Salı, Şubat 27, 2007

Zamandan çıkmıştım...

Önümde eşsiz enginliğiye olasılıkların dünyası. Yukarda daha çok şey vardı ölümlülerin dünyasına indirilecek. 26 kurala göre çalışan çatışma alanlarından çokşey kaybederek geçmiştim. İstenilenleri sunmaya bir karar versem boğazda bir apartman dairesinden bunları yazma şansım bile olabilirdi. Bir insan bir insanı bu kadar özler mi? O benim kızım. Onu 1 aydır göremiyorum. Sadece O'nun için yaşadığı yerden uzaklaşmayı seçmiştim. Sadece O'nun için hayata devam ediyorum.

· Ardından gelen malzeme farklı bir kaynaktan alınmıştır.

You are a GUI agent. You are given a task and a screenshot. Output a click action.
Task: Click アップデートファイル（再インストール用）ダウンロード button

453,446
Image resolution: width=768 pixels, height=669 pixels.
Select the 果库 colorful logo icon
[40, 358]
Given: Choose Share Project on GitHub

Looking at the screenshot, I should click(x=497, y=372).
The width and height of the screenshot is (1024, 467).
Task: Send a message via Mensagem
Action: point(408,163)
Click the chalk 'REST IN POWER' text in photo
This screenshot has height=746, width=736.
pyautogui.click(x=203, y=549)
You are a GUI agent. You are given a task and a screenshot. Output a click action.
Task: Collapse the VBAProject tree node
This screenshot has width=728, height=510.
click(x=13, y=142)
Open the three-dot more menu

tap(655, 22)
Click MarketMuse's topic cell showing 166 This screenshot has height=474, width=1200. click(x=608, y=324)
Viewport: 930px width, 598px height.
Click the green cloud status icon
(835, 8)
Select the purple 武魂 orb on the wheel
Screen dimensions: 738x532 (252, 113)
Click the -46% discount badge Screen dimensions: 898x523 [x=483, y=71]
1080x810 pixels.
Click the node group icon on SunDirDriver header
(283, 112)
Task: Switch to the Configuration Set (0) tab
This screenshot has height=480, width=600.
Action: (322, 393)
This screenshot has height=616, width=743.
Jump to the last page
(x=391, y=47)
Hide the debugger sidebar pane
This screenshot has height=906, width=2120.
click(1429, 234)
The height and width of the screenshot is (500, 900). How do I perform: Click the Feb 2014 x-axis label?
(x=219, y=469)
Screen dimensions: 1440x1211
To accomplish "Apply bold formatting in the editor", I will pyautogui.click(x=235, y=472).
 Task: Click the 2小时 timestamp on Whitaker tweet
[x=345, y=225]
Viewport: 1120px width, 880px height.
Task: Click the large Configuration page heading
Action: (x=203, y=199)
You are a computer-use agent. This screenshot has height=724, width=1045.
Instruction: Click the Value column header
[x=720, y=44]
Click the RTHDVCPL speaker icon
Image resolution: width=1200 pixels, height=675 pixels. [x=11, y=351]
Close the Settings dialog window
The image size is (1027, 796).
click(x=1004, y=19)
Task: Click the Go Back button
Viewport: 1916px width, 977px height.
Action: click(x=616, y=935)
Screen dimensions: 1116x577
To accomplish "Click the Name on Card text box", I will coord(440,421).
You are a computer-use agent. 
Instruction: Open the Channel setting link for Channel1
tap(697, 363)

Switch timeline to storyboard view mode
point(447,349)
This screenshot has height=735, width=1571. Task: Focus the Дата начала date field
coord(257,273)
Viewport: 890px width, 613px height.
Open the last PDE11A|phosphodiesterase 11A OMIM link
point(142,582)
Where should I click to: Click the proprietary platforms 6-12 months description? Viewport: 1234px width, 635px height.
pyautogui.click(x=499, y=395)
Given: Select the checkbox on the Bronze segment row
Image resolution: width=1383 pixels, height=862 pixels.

Tenis kortlarınız, karanlıkta indirilen don hışırtısına olan bu aşırı merakınız, ormanda yürürken duyacağınız ürperti s.kimde değil. Birbirinizin aklında yıkanma çabalarınızdan yılmışım. Tüm olmuşlarabir sürü kulp takabiliriz ihtimal. Suç ve cezanın kalın ciltlerindeki maddelerden geniş labirentlerde hayatı eytişimsel bir körebe oyununa çevirebiliriz. Ama biliyor musunuz, umurum değil.
Gerçek derin cırnaklarıyla aklımı kaşıyan ve sonra da beni bir ana hapsedecek olan kör kuyudur. Kimin başkasına ne hakla bir tek cümle kurma hakkı var?
Kimin küçücük bir kız çocuğunu acılar içinde bırakma hakkı var?

1 yorum:

Adsız dedi ki...

tanrı bişeyler yapsın, kavuştursun.
yavru özlemi beter, bir kerelik hayatta.